--- START ---

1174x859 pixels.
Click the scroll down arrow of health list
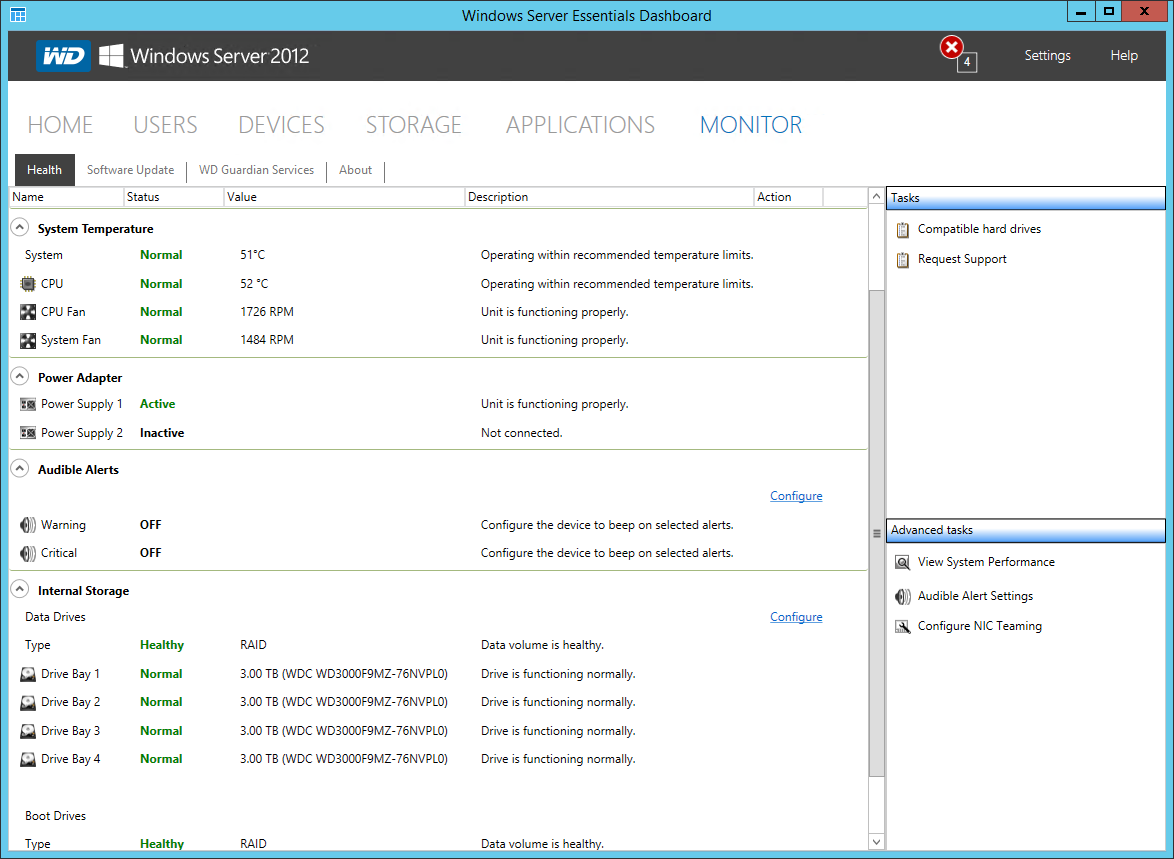coord(877,842)
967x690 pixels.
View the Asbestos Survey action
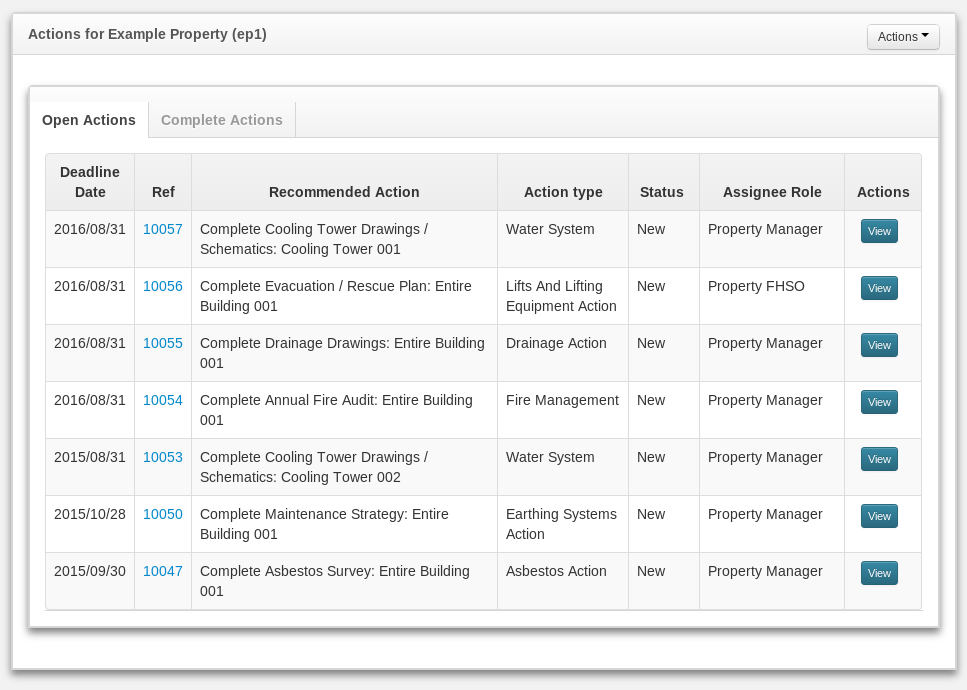879,573
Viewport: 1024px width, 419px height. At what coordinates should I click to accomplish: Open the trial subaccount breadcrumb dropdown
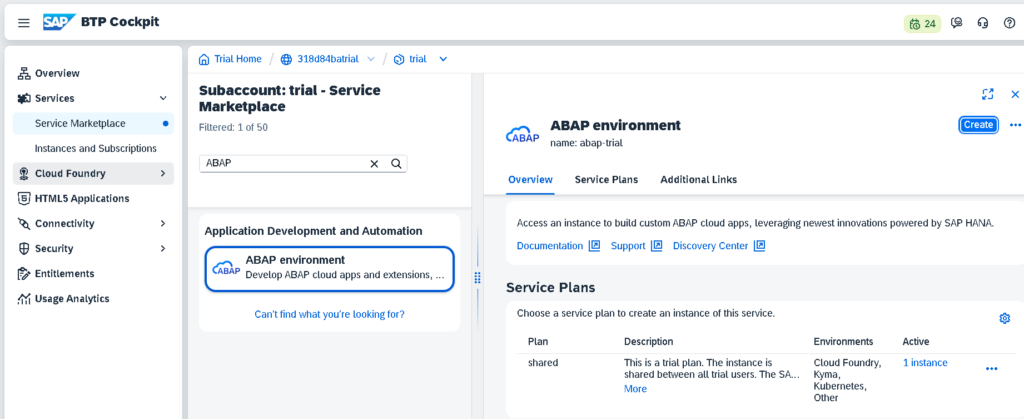[x=443, y=59]
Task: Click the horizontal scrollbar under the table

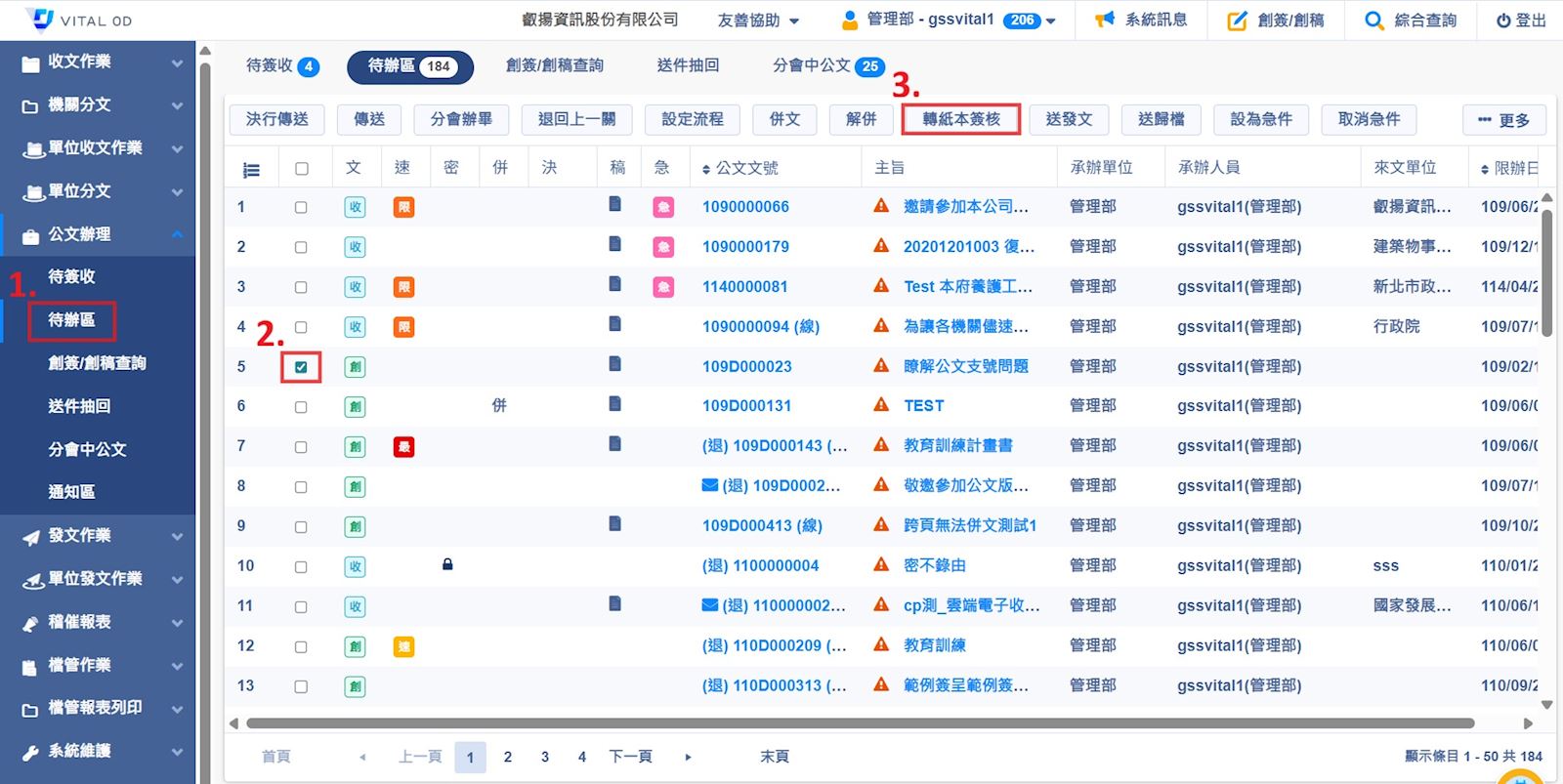Action: click(x=860, y=723)
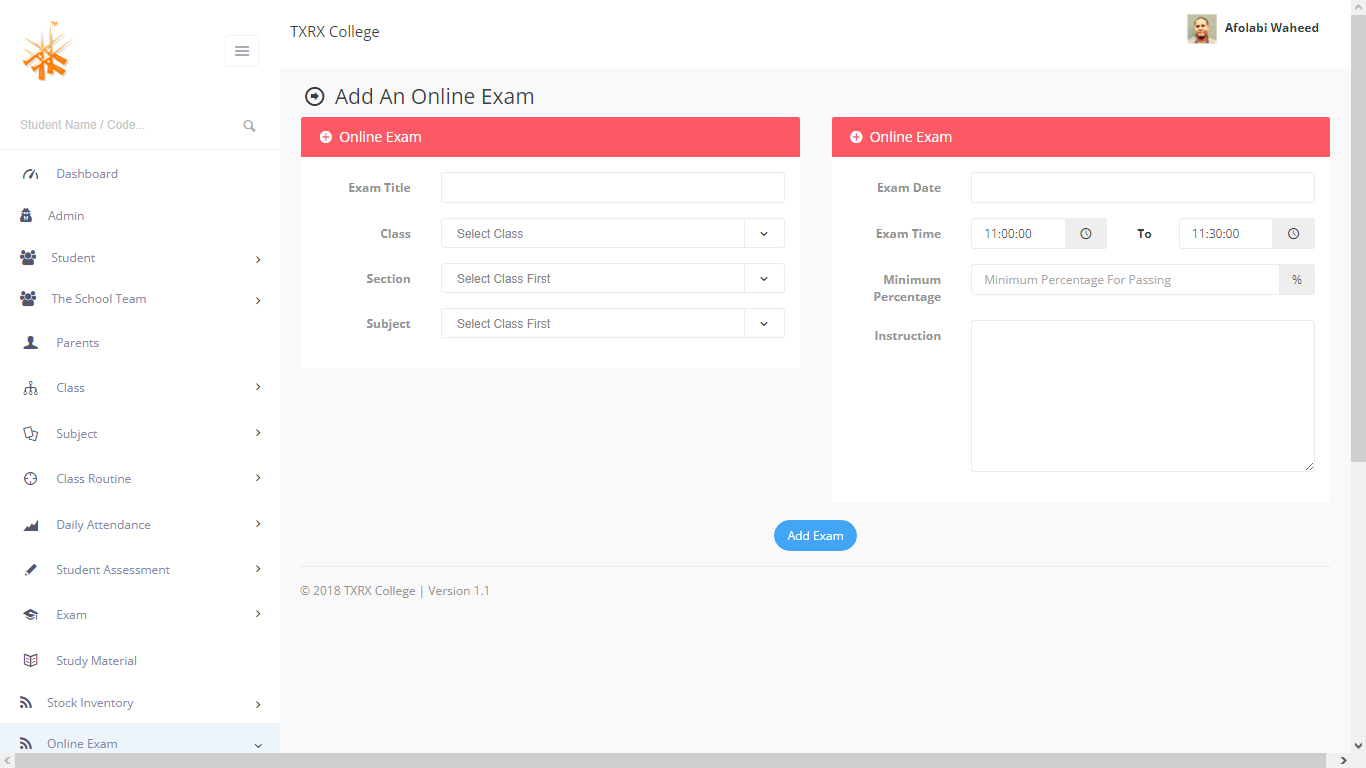Select the Daily Attendance sidebar icon

[29, 524]
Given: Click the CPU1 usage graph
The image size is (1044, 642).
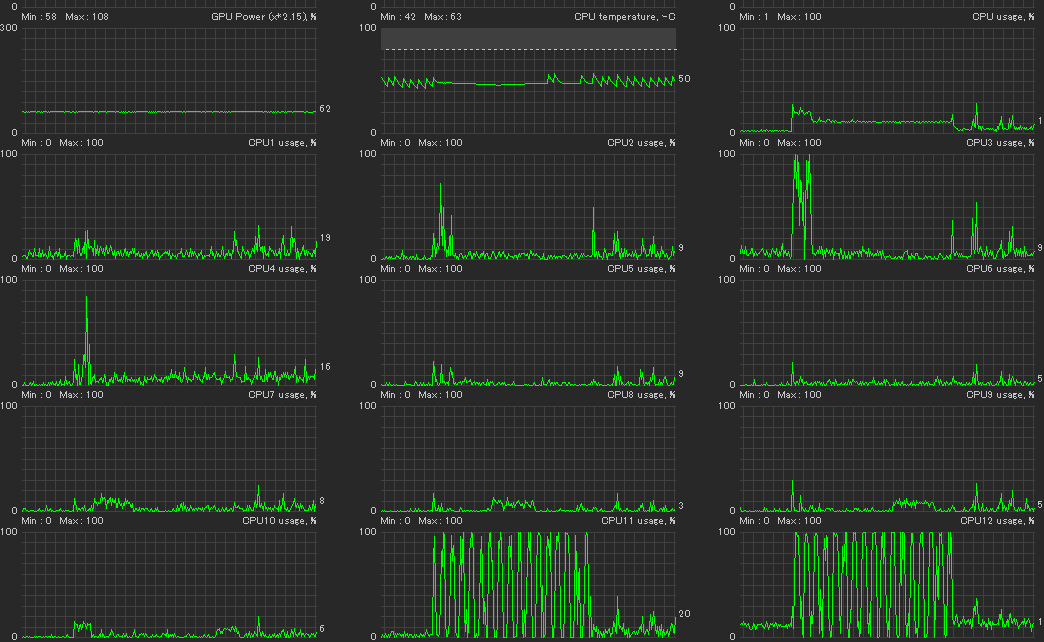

--- END ---

§ **WHAT IS EXPECTED**: Output only the lines from the one that contains "View the Asbestos Survey action" to the end of the entries above, both end lines included, and drop the pictures.

§ **REPLY TO THE TASK**:
View the Asbestos Survey action
879,573
Viewport: 1024px width, 419px height. At what coordinates should I click to accomplish: Open the trial subaccount breadcrumb dropdown
[x=443, y=59]
Task: Click the horizontal scrollbar under the table

Action: click(x=860, y=723)
Select the Daily Attendance sidebar icon

[29, 524]
Given: Click the CPU1 usage graph
The image size is (1044, 642).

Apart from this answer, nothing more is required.